The suit charges that the 44-year-old Waller’s demotions from anchor positions on the midday and weeknight KTLA newscasts were “based on the discriminatory belief that it was inappropriate to permit an older woman” to anchor the newscasts, according to the suit.
De Simone said Tuesday that the “clear motive” for removing Waller from her anchor positions was the fact she was an older woman. He called the lawsuit “a civil rights case,” since “workers in California have the right to be free of discrimination in the workplace.

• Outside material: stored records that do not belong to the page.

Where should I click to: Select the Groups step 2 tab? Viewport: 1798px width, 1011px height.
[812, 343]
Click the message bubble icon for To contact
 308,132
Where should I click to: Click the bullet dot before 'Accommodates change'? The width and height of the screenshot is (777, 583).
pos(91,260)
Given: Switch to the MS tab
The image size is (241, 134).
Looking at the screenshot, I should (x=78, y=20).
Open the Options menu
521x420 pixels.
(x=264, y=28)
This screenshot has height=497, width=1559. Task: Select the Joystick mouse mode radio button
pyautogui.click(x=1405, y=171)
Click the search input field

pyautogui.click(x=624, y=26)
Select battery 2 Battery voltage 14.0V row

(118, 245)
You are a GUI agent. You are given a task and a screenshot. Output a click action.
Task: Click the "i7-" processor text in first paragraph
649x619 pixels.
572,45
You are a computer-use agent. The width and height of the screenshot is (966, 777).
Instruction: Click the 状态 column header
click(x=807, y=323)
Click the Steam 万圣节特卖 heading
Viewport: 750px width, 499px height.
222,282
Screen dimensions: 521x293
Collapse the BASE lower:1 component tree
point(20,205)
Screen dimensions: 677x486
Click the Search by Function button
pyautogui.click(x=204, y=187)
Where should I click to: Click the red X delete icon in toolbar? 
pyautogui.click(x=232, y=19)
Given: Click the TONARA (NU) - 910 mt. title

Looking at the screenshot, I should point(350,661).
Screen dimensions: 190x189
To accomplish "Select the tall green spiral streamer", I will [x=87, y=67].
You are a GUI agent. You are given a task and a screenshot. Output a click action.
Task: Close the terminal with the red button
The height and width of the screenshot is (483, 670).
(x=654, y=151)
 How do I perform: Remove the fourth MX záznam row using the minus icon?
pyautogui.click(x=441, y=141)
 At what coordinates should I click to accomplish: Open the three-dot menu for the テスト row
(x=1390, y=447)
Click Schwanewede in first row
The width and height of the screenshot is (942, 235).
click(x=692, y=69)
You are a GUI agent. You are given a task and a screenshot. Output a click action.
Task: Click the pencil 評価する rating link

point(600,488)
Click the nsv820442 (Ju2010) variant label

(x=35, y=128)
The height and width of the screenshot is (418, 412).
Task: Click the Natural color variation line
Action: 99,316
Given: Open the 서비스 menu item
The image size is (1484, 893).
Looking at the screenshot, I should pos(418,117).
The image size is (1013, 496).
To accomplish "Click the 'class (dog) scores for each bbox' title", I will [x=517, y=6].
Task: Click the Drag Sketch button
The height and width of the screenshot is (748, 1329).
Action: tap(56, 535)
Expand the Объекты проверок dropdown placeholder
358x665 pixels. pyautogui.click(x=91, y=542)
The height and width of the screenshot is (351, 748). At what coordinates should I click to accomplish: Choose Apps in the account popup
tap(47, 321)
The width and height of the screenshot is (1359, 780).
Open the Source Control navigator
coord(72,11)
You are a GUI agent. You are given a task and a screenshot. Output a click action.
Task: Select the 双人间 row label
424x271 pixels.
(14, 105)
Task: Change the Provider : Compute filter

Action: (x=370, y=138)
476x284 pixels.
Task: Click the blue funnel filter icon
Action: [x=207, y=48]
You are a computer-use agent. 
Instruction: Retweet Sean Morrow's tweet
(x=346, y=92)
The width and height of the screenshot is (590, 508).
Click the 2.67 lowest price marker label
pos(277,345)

“The station can claim incompetence or poor ratings, but the facts prove otherwise,” De Simone added. “The way we see it, the station lost the May (ratings sweeps) book (last year) and panicked, using Marta as the scapegoat. But since Marta has been taken off of ‘News at Ten,’ the station also lost the sweeps races in November (’96) and February (’97).”
De Simone stressed that Waller gave KTLA and its parent Tribune “ample opportunity” to resolve the situation internally.
“But as the suit alleges,” De Simone said, “instead of investigating and rectifying the situation, Reardon and Goldberg directly retaliated against Marta within three days of her filing a complaint with KTLA’s human resources department.”
That retaliation, De Simone said, included Waller’s being dropped as the chief Los Angeles correspondent for “Tribnet,” reporting stories out of Los Angeles for use on the newscasts of Tribune-owned stations nationally.
Reached on Tuesday, Reardon said that neither he nor the station would have any comment until the situation had been discussed with Tribune’s and KTLA’s lawyers.